─── TASK MATERIAL ───
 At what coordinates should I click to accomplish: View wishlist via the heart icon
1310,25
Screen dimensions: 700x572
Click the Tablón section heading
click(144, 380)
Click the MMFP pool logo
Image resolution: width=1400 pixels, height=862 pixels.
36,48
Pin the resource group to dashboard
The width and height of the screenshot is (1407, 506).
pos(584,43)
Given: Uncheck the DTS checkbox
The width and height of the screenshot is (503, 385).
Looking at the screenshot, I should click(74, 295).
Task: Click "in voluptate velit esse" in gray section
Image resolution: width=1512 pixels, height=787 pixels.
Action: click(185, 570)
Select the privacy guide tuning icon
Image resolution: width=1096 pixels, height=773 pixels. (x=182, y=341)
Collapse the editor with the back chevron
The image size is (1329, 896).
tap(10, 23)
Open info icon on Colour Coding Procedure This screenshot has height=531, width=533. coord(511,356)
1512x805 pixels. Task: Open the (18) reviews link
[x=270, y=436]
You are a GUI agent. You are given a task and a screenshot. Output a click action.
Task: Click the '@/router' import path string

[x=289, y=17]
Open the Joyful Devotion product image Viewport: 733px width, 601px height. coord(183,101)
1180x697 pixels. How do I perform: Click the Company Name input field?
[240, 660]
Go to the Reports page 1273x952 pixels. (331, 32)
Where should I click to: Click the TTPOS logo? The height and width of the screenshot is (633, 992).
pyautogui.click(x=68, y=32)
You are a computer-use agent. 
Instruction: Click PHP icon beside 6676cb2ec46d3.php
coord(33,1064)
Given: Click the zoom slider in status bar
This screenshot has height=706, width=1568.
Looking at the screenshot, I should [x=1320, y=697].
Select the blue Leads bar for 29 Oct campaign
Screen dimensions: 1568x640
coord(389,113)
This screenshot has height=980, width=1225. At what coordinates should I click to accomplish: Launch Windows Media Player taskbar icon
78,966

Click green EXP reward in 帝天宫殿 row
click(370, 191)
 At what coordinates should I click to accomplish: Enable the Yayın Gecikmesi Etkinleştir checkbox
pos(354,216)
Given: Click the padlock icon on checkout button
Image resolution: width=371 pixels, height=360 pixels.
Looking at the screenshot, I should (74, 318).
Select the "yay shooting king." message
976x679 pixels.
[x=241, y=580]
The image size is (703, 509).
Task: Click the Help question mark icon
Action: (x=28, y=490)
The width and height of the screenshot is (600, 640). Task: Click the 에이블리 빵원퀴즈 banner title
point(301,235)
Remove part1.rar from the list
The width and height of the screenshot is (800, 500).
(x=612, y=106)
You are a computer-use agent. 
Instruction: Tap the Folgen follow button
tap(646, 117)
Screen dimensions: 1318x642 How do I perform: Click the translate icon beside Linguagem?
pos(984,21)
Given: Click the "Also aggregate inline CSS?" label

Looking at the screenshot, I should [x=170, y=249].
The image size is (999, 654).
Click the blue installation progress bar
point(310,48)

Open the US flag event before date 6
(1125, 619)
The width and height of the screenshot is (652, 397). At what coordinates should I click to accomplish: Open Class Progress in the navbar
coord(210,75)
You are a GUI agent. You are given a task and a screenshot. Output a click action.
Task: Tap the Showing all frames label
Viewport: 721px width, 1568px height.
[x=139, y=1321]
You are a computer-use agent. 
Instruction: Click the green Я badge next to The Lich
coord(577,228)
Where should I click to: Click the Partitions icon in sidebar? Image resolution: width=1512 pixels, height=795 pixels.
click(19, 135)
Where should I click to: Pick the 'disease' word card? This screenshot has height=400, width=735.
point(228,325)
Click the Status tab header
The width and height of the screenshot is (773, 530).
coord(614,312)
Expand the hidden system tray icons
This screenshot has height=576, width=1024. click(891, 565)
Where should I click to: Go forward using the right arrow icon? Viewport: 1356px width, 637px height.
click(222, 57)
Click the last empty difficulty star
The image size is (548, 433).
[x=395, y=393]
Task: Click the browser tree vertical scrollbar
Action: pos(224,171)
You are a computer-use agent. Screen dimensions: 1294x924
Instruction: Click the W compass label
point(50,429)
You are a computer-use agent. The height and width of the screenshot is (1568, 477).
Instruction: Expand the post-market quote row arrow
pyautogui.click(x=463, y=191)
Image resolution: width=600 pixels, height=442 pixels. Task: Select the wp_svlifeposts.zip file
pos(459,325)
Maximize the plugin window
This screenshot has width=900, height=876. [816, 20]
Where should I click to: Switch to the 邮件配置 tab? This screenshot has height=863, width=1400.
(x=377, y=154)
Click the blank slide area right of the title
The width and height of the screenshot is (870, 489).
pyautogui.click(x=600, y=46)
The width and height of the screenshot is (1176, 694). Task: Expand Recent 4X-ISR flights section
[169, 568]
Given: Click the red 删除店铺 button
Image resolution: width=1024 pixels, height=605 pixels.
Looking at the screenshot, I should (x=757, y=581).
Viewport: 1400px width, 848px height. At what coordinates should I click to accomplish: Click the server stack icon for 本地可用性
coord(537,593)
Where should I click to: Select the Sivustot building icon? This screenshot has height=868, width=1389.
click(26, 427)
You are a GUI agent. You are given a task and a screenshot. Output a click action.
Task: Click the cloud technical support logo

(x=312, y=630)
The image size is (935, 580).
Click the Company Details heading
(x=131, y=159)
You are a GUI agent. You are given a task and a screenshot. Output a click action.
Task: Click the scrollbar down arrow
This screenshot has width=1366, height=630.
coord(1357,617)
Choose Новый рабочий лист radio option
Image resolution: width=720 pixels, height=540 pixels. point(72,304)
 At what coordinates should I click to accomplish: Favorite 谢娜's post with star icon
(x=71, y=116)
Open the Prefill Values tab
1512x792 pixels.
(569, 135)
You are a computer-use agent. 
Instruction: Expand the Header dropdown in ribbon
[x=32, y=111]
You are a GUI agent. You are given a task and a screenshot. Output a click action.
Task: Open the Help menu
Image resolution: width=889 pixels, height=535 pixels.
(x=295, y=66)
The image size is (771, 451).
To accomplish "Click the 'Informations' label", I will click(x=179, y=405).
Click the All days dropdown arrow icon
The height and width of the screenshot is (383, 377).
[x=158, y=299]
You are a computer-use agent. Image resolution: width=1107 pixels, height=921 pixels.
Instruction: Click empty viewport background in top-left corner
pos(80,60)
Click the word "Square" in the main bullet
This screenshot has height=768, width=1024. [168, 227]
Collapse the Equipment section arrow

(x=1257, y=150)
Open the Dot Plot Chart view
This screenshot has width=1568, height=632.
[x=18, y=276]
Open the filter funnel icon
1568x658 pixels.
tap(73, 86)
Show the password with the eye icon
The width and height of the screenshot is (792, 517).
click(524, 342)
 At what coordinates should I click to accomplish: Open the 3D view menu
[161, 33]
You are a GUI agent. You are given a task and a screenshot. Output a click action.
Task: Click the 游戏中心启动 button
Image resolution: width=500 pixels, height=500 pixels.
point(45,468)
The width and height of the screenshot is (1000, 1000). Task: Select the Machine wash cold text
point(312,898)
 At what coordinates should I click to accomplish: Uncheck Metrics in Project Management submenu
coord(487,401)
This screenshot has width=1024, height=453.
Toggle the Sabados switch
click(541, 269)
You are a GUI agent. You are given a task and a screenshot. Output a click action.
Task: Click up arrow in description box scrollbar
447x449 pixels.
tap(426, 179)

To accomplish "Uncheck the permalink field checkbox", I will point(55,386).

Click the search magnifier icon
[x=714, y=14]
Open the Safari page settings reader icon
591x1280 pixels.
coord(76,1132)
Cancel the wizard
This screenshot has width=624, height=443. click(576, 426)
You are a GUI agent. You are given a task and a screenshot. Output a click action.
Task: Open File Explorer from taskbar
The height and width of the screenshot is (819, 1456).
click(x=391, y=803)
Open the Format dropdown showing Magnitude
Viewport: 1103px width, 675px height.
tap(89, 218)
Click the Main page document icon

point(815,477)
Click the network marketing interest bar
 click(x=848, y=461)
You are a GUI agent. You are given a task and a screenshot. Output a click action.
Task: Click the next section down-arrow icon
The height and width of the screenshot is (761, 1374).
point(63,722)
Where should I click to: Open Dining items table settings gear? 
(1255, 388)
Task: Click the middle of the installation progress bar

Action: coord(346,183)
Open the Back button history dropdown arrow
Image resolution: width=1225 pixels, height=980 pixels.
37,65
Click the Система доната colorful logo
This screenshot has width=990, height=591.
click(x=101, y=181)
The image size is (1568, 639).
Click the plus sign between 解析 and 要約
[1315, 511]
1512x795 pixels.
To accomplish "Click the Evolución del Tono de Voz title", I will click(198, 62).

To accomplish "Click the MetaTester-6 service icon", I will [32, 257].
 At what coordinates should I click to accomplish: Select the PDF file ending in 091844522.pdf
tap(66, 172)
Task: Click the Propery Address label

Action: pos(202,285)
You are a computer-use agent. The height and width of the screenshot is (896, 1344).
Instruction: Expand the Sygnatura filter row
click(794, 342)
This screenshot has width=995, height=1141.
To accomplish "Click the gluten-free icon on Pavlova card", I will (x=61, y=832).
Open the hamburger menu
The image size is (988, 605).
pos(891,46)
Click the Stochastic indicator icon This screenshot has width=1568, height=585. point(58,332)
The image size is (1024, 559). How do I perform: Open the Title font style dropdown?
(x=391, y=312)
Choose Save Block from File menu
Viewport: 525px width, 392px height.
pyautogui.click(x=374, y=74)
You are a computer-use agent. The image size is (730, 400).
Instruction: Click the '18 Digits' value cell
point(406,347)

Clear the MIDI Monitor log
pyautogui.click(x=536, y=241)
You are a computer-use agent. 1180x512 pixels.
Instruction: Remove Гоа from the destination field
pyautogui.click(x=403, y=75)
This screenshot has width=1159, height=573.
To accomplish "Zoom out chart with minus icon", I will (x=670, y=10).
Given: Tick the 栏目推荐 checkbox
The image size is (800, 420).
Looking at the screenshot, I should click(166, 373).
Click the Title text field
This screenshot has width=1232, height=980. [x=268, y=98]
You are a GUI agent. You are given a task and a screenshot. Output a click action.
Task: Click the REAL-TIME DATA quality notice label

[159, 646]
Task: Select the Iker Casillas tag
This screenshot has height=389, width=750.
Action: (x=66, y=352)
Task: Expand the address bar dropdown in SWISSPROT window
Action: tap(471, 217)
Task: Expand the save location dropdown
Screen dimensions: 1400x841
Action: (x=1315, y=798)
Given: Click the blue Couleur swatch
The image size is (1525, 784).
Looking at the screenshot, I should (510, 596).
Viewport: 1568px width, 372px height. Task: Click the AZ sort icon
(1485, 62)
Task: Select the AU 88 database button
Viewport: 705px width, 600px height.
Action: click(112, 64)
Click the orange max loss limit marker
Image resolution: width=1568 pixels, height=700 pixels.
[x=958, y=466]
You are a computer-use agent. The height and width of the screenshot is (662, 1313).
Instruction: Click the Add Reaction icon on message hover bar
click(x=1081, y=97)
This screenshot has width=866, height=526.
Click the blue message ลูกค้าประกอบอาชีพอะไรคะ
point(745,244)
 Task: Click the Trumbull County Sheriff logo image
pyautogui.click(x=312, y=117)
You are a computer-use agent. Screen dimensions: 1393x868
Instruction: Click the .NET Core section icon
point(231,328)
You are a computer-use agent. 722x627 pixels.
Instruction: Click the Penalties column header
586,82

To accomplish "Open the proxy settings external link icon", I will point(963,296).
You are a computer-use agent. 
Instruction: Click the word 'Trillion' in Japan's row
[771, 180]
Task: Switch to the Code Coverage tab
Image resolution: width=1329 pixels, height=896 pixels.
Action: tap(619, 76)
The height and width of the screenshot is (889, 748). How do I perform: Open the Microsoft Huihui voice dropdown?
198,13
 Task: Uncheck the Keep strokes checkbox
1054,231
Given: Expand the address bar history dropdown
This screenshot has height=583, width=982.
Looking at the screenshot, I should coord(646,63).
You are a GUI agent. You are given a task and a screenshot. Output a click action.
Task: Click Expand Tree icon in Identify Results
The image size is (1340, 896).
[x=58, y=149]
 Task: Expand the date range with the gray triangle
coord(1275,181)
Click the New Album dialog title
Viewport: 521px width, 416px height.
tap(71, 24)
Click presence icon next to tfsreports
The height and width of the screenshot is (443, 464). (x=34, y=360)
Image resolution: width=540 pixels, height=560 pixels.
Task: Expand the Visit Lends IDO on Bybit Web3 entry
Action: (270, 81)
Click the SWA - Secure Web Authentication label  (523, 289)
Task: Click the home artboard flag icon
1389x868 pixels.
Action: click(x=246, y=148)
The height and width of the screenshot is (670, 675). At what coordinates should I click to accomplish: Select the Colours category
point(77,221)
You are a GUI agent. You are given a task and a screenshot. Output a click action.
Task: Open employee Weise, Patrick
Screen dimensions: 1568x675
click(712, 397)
───
HOW TO COMPLETE THIS TASK:
Take the first line of the material above as the start and the line that contains "Open info icon" as the end. Output only that span, every line exactly as it stands.

OUTPUT FOR THIS TASK:
 At what coordinates should I click to accomplish: View wishlist via the heart icon
1310,25
Screen dimensions: 700x572
Click the Tablón section heading
click(144, 380)
Click the MMFP pool logo
Image resolution: width=1400 pixels, height=862 pixels.
36,48
Pin the resource group to dashboard
The width and height of the screenshot is (1407, 506).
pos(584,43)
Given: Uncheck the DTS checkbox
The width and height of the screenshot is (503, 385).
Looking at the screenshot, I should click(74, 295).
Task: Click "in voluptate velit esse" in gray section
Image resolution: width=1512 pixels, height=787 pixels.
Action: click(185, 570)
Select the privacy guide tuning icon
Image resolution: width=1096 pixels, height=773 pixels. (x=182, y=341)
Collapse the editor with the back chevron
The image size is (1329, 896).
tap(10, 23)
Open info icon on Colour Coding Procedure This screenshot has height=531, width=533. coord(511,356)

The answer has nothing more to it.